While there are plenty of solutions that streamline the work experience, many employees nevertheless struggle to get in the flow.
Indeed, whether it’s an unending barrage of digital distractions (even some birds don’t Tweet that much!), the scourge of collaboration overload, a misconfigured business agile approach where people are frenetically working faster instead of intelligently working more efficiently, or any other culprit, flow is arguably the most engendered species on the business landscape. In fact, some recent graduates just starting their careers may not believe it ever existed, and is instead some mythological creature — not unlike that fabled entity known as the “lunch hour.
However, flow does indeed exist, and reclaiming is not nearly as difficult as trying to trap the elusive Snipe (hint: try chocolate!). Rather, it’s a matter of looking at flow as an acronym rather than a concept. With this in mind, here’s the simple formula to help you get into the F.L.O.W.:
Focus is an essential element of flow, because it allows your concentration and consciousness to dive deep into an activity. To this end, when engaged in meaningful work, turn off – or at least dial down – the internet, email and social media. It will be there when you get back on the grid (whether you want it to be or not).

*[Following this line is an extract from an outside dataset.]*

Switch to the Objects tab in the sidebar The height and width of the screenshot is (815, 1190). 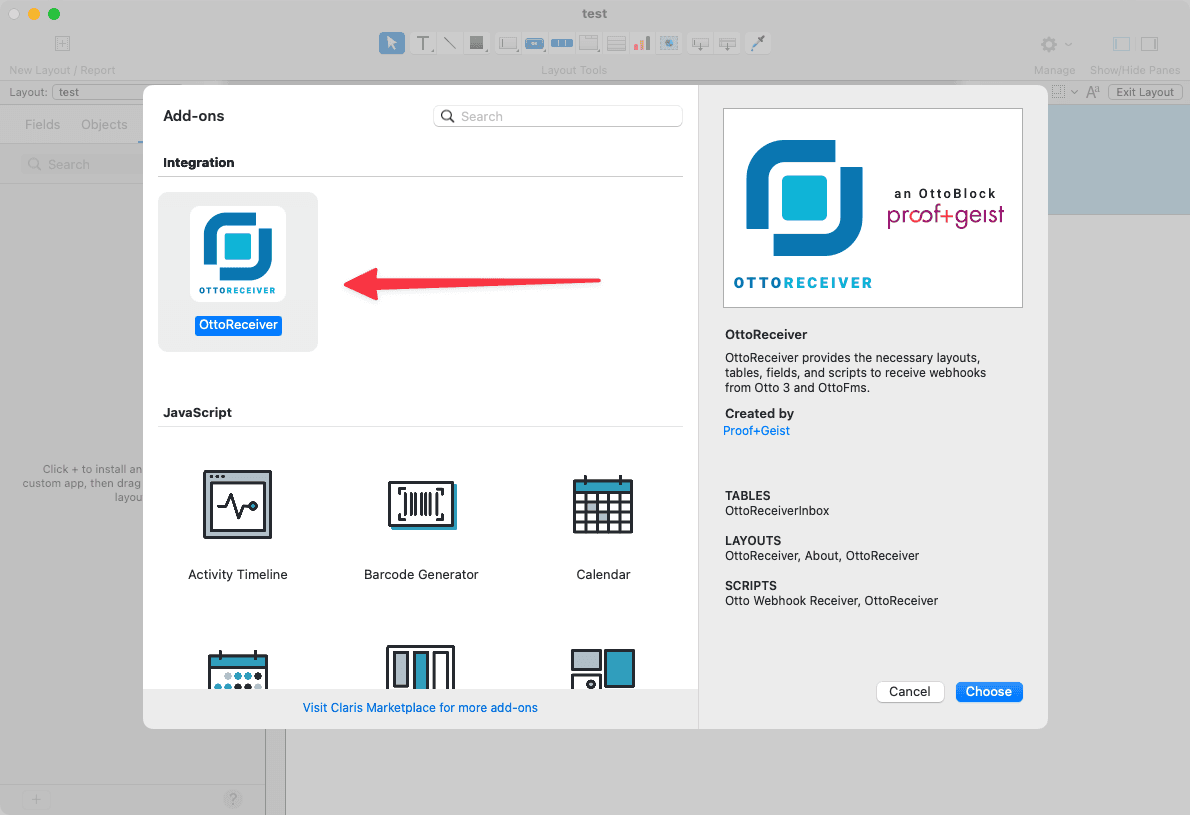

Liberate yourself from familiar, but low priority or superficial tasks that create a sense of “busy-ness,” yet don’t advance you towards completing key objectives. This will give you a much clearer and simpler idea of what you need to do, and on what you should invest your limited, valuable time. Yes, the size of your to-do list will be smaller. But your contributions will be far more valuable to your team, and far more satisfying to you.
Some people think the only way to trigger flow is to avoid structure. Paradoxically however, flow requires some degree of organization — or else chaos ensues. As such, designate specific times during the day and week when you’ll be in “do-not-disturb” mode. This is less about training other people to leave you alone during these sacred times (although that can be a nice bonus :), as it about getting your body and mind in focus-friendly shape. Just as how you can train your body to awaken at a specific time, you’ll soon get to the point where you slip into flow at optimal times.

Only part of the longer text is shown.